L'attentat
L’attentat : Extrait 1, chapitre 1
Après l’opération, Ezra Benhaim, notre directeur, vient me voir dans mon bureau. C’est un monsieur alerte et vif malgré la soixantaine révolue et son embonpoint naissant. A l’hôpital, on le surnomme le maréchal –des-logis à cause de son caporalisme excessif aggravé d’un humour toujours en retard d’une pertinence. Mais dans les coups durs, il est le premier à retrousser les manches et le dernier à sortir de l’auberge.
Avant de ma naturaliser israélien, alors que, jeune chirurgien, je remuais ciel et terre pour être titularisé, il était là. Bien qu’encore modeste chef de service, il usait du peu d’influence que lui conférait son poste pour tenir à distance mes détracteurs. A l’époque, il était difficile, pour un fils de bédouin, de se joindre à la confrérie de l’élite universitaire sans provoquer un réflexe nauséeux. Mes camarades de promotion étaient tous de petits juifs fortunés, la gourmette en or et la décapotable au parking. Ils ma prenaient de haut et subissaient chacune de mes prouesses comme une atteinte à leur standing. Aussi, lorsque l’un d’eux me poussait à bout, Ezra ne cherchait même pas à savoir qui avait commencé ; il se mettait systématiquement de mon côté.

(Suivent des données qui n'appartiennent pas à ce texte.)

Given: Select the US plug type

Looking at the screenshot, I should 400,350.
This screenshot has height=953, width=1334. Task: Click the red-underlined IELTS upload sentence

Il pousse la porte sans frapper, me regarde de guingois, un bout de sourire au coin des lèvres. C’est sa façon d’afficher sa satisfaction. Puis, comme je fais pivoter mon fauteuil pour me mettre face à lui, il enlève ses lunettes, les essuie sur le devant de sa blouse et dit :
- Il paraît que tu es allé dans les limbes le ramener ton patient.
- N’exagérons rien.
Il remet ses lunettes sur son nez aux narines ingrates, dodeline de la tête ensuite, après une brève méditation, son regard retrouve son austérité.
- Tu viens au club, ce soir ?
- Impossible, ma femme rentre aujourd’hui.
- Et ma revanche ?
- Laquelle ? Tu n’as pas gagné une seule fois partie contre moi.
- Tu n’es pas réglo, Amine. Tu profite toujours de mes mauvaises passes pour me marquer des points. Aujourd’hui que je me sens en forme, tu te débines. […]
Resté seul, j’essaie de rappeler où j’en étais avant l’intrusion d’Ezra et me souviens que j’allais appeler ma femme. Je prends le combiné, compose le numéro de chez moi et raccroche au bout de la septième sonnerie. Ma montre indique 13h12. Si Sihem avait pris l’autocar de 9 heures, elle serait arrivée depuis un bon bout de temps déjà.
- Ne te prends pas trop la tête ! me surprend le docteur Kim Yehuda en envahissant mon cagibi
Elle ajoute derechef :
- J’ai frappé avant d’entrer. C’est toi qui étais dans les vapes…
- Excuse-moi, je ne t’ai pas entendue arriver. Elle balaie mes excuses d’une main altière, surveille le remuement de mes sourcils et s’enquiert :
- Tu téléphones chez-toi ?
- On ne peut rien te cacher.
- Et, bien sûr, Sihem n’est pas encore rentrée ?
Sa perspicacité m’agace, mais j’ai appris à faire avec. Je connais Kim depuis l’université.